Tapi ternyata… selepas kebun teh Cibuni jalanan mulai rusak. Banyak yang gak beraspal, ajrut-ajrutan dengan jalanan yang tetap berbelok-belok patah terus menerus. Juga lewatin hutan dan pedesaan. Untungnya kami jalan siang. Kalau malam, sudah pasti gak asyik lah. Nggak rekomen. Hitungan saya, ada sekitar 10 km jalan yang rusak. Kadang rusak, kadang bagus, kadang ada juga yang cuma bisa untuk satu jalur mobil.

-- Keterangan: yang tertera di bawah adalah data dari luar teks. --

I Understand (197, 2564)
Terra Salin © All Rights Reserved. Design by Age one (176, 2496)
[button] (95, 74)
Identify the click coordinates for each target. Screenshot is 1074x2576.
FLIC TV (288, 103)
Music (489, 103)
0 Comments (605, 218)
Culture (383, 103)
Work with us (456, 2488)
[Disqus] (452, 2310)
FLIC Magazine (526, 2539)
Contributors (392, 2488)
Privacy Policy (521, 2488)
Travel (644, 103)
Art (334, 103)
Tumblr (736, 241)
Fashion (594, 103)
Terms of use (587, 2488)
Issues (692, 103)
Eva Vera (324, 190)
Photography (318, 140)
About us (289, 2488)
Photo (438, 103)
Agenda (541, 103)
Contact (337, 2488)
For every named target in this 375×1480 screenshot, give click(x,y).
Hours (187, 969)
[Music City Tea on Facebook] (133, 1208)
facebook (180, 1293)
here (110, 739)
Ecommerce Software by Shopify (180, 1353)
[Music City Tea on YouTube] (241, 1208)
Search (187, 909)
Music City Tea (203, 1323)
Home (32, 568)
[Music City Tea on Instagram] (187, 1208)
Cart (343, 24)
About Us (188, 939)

Rusaknya jalan, sedikit banyak terobati dengan pemandangan yang seger. Apalagi banyak air terjun di Balegede daerah Naringgul, Cianjur Selatan. Dipadu dengan hijaunya sawah yang tersusun rapi, air terjun di tebing-tebing tinggi jadi pemandangan yang berbeda.
Kami istirahat sejenak di dekat warung pinggir jalan, yang juga jadi tempat yang pas buat lihat air terjun. Sekalian istirahat, sambil ngilangin sedikit ‘mabok darat’ Lana dan Yossie setelah lewatin tanjakan seribu, dari Cibuni sampai Naringgul. Waktu itu kebetulan banyak juga pemotor yang istirahat sambil lihatin air terjun. 1000 air terjun Naringgul, banyak orang nyebutnya begitu. Hitungan saya sih nggak sampai seribu. Ya iyalah. Kira-kira ada sekitar 12 air terjun besar dan kecil di kiri kanan jalan yang dilewati.
Setelah lewatin Naringgul, jalanan mulai menurun dan landai, yang artinya sudah selesai melewati bukit-bukit atau pegunungannya. Giliran pemandangan pantai, yang kelihatan dari kejauhan. Dan akhirnya sampai juga di Cidaun, jalanan utama lintas selatan Jabar. Kami ambil jalan ke kiri ke arah Garut. Kalau belok kanan, ke arah Cianjur dan Sukabumi. Dimulailah perjalanan lintas selatan sesungguhnya, yang lebih sering menyusuri laut selatan. Jalannya kadang dekat pantai, kadang agak jauh dari pantai. Semua pantai yang ada kami lewatin saja, kami langsung meluncur menuju target utama berikutnya; Pantai Ranca Buaya.